### YOUR TASK
Range to copy from the entries below: the line containing "Download nginx-1.27.5 source" through the line containing "Task: Expand the", inclusive. Retype only those lines, exactly, without any images.

Stored data
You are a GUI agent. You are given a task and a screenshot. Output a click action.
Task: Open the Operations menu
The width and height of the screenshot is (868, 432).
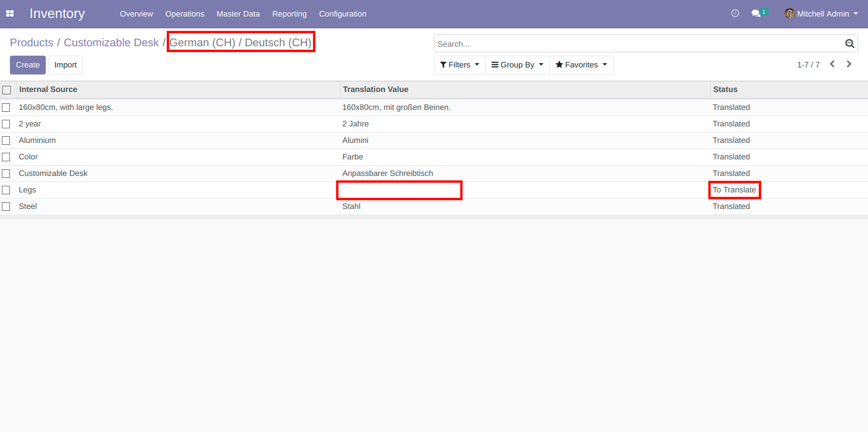(x=184, y=14)
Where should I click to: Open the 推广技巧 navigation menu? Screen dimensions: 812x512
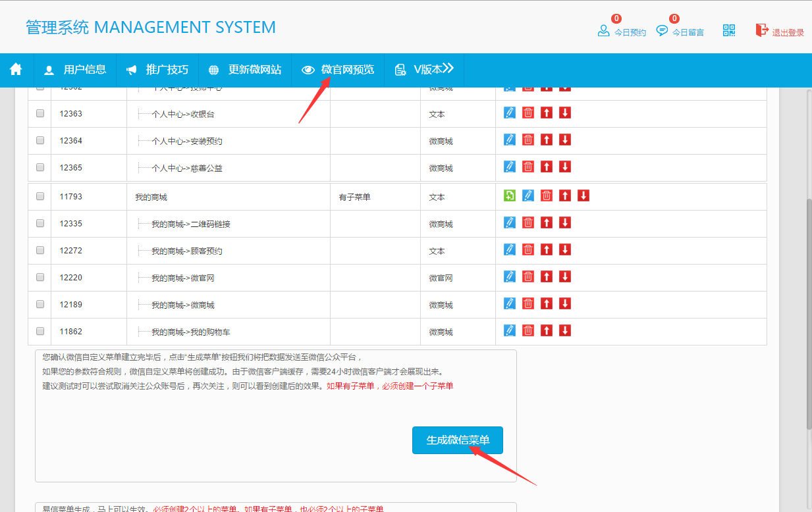coord(157,70)
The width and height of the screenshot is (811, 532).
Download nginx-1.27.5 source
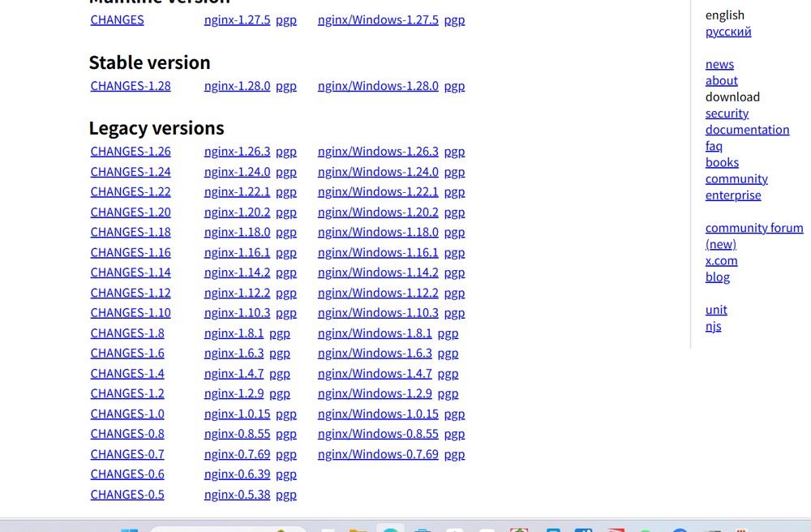[237, 19]
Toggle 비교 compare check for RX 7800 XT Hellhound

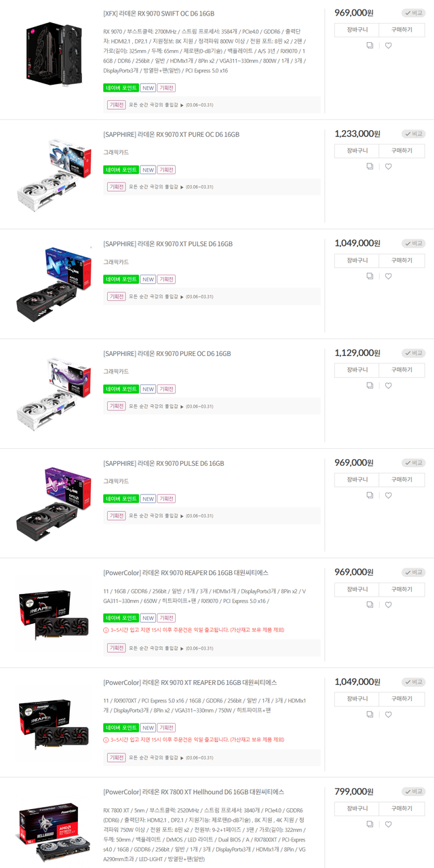point(414,791)
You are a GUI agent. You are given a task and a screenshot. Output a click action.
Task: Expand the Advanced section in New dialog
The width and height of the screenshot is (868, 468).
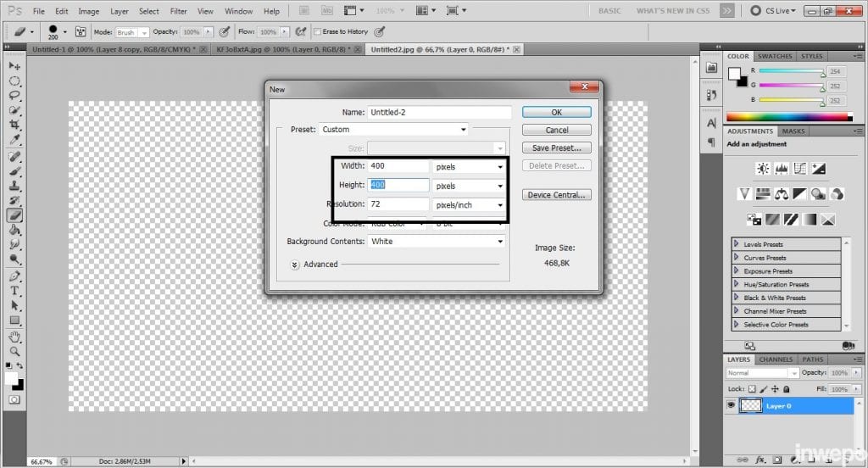(295, 265)
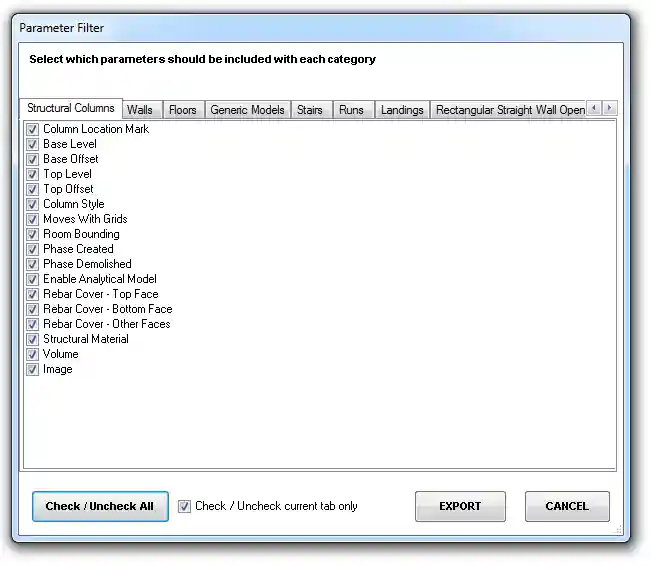Open the Floors tab
The height and width of the screenshot is (566, 651).
coord(182,110)
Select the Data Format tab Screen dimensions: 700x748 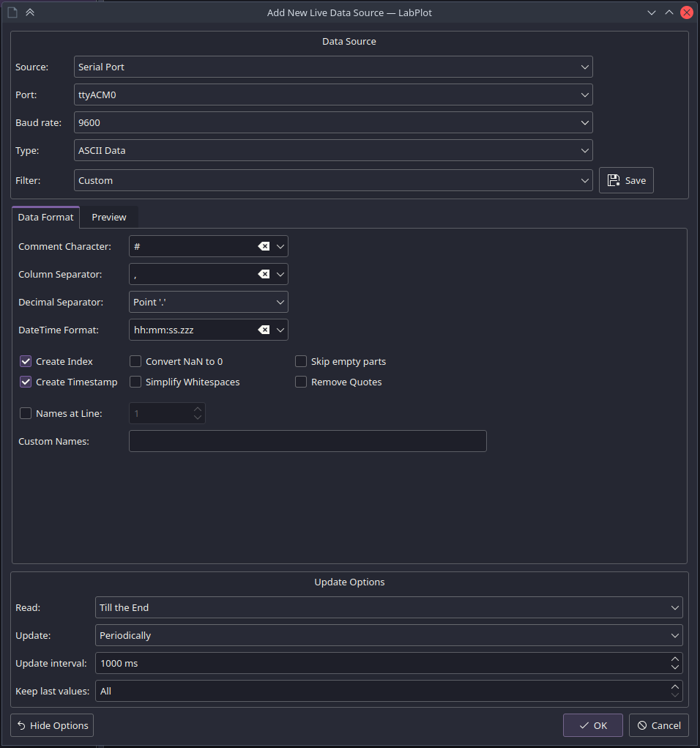click(45, 217)
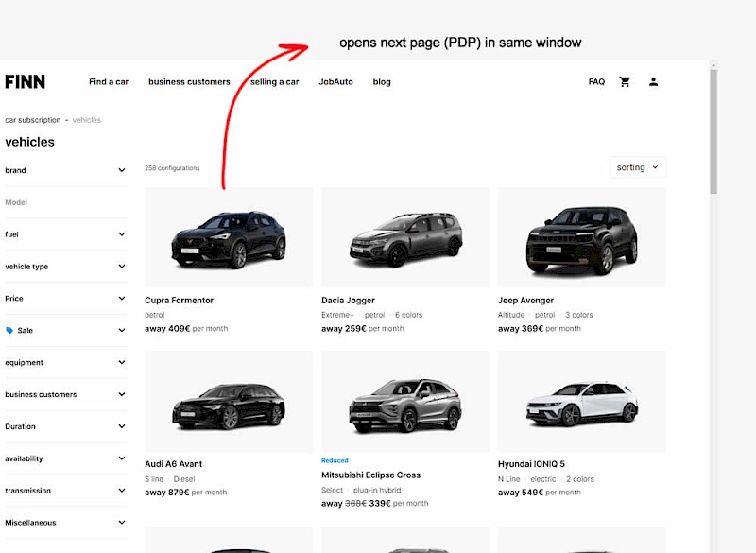Image resolution: width=756 pixels, height=553 pixels.
Task: Go to business customers menu item
Action: pos(189,82)
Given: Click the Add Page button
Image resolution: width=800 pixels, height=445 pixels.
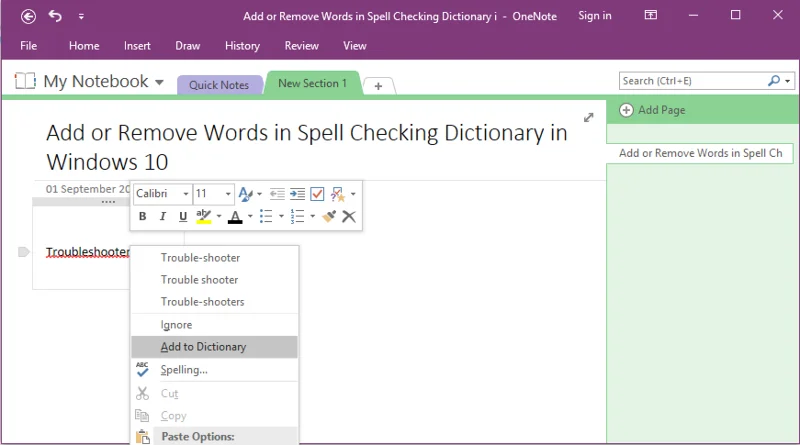Looking at the screenshot, I should [x=653, y=110].
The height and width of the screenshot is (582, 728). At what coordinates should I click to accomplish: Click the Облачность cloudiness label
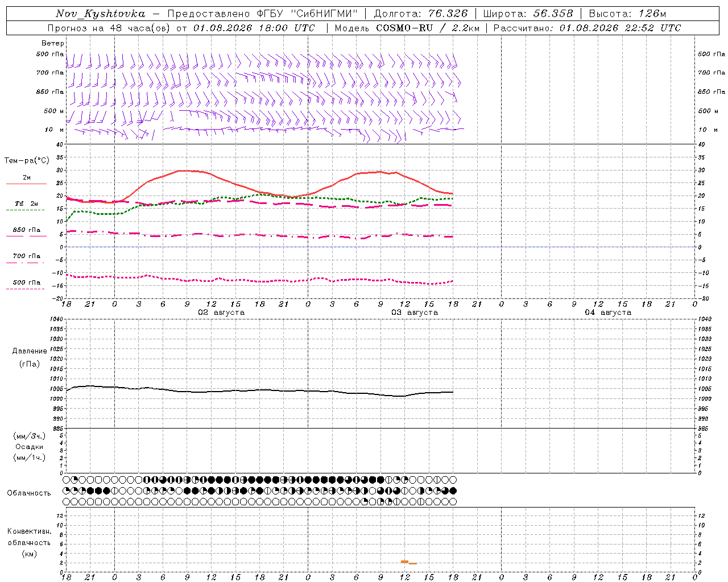point(29,493)
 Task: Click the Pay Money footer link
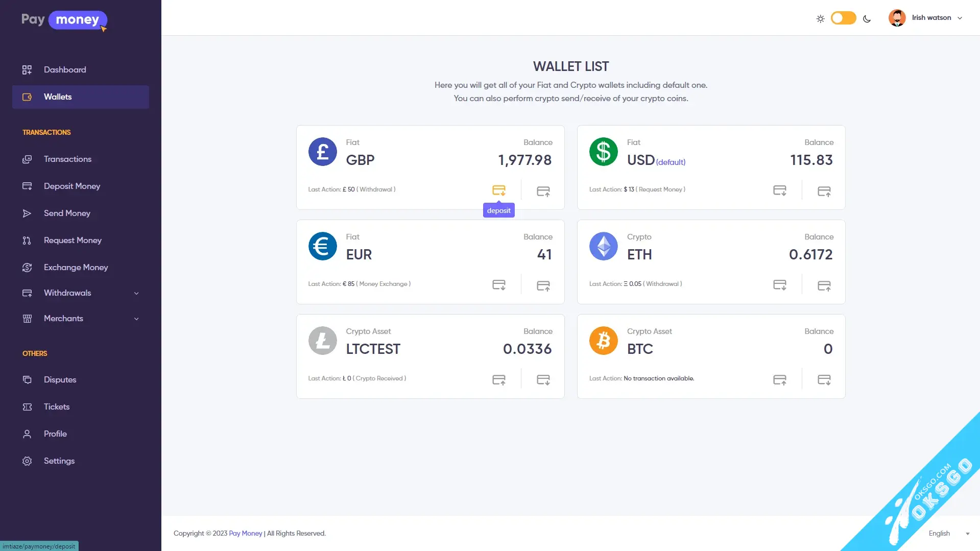[x=245, y=533]
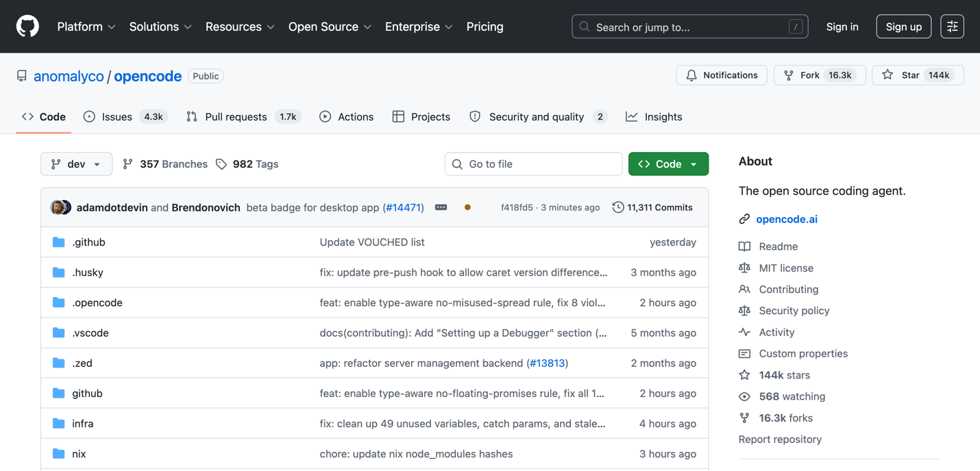Focus the Search or jump to field
Image resolution: width=980 pixels, height=471 pixels.
click(689, 27)
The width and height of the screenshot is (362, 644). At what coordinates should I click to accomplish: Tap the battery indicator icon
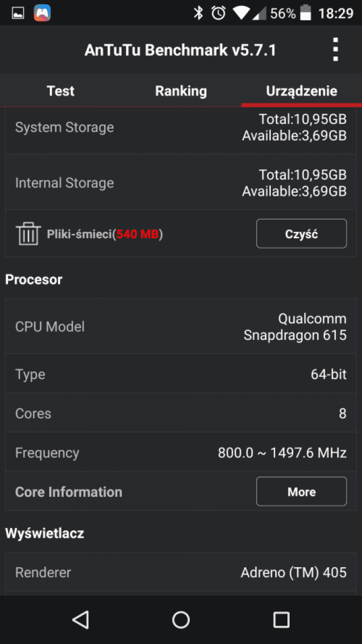pos(306,13)
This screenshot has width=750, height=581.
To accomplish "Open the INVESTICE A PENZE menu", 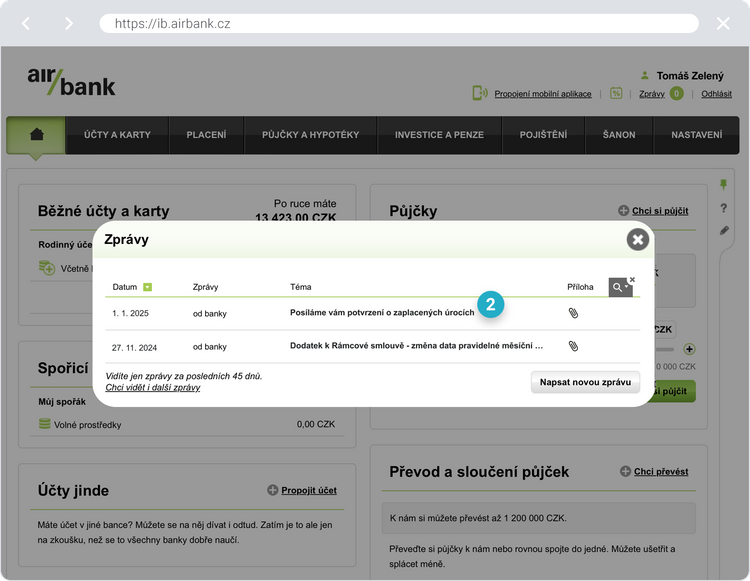I will (439, 135).
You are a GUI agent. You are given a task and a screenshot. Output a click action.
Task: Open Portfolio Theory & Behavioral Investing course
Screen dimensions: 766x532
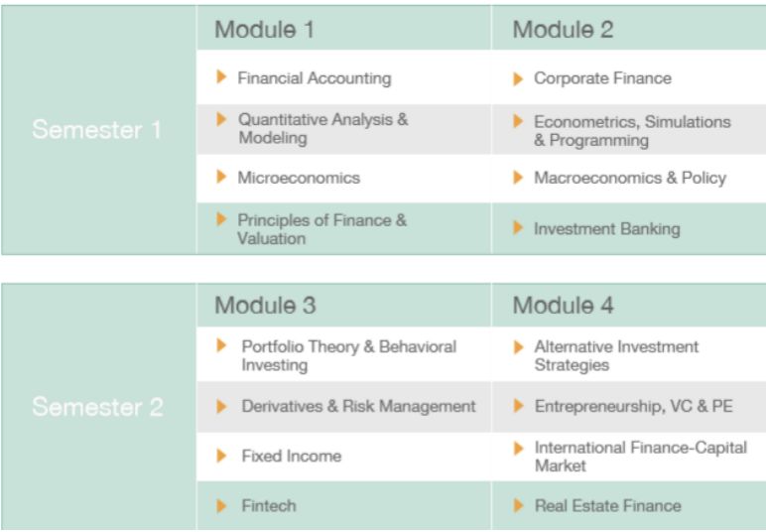click(349, 355)
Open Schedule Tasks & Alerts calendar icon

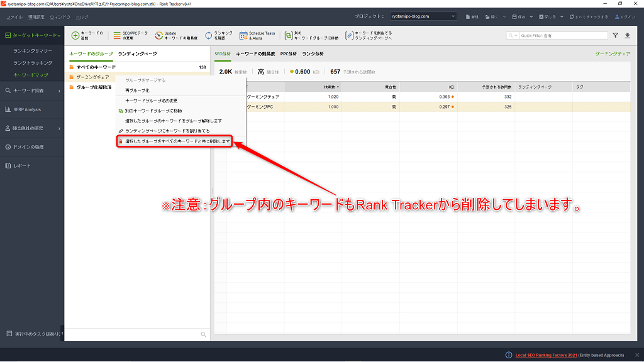(x=243, y=36)
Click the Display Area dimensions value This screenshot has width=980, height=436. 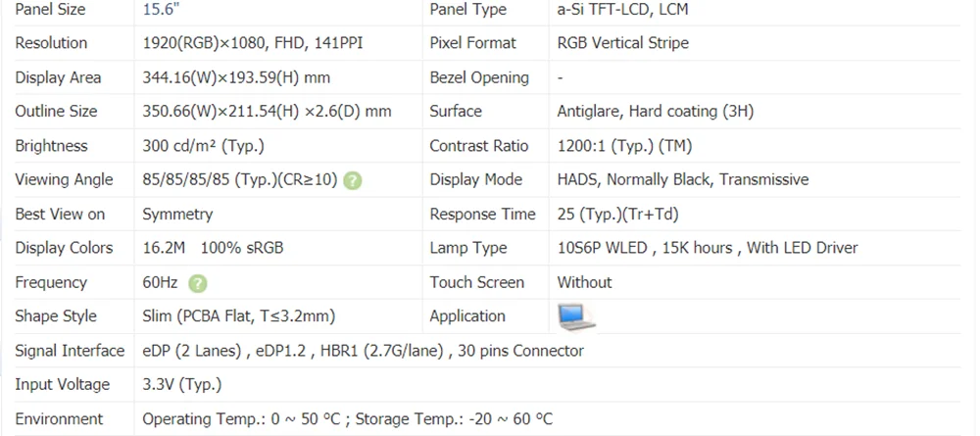tap(236, 77)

### FINAL ANSWER
Download nginx-1.27.5 source
[237, 19]
Toggle 비교 compare check for RX 7800 XT Hellhound

point(414,791)
You are a GUI agent. You are given a task and a screenshot. Output a click action.
Task: Expand the Advanced section in New dialog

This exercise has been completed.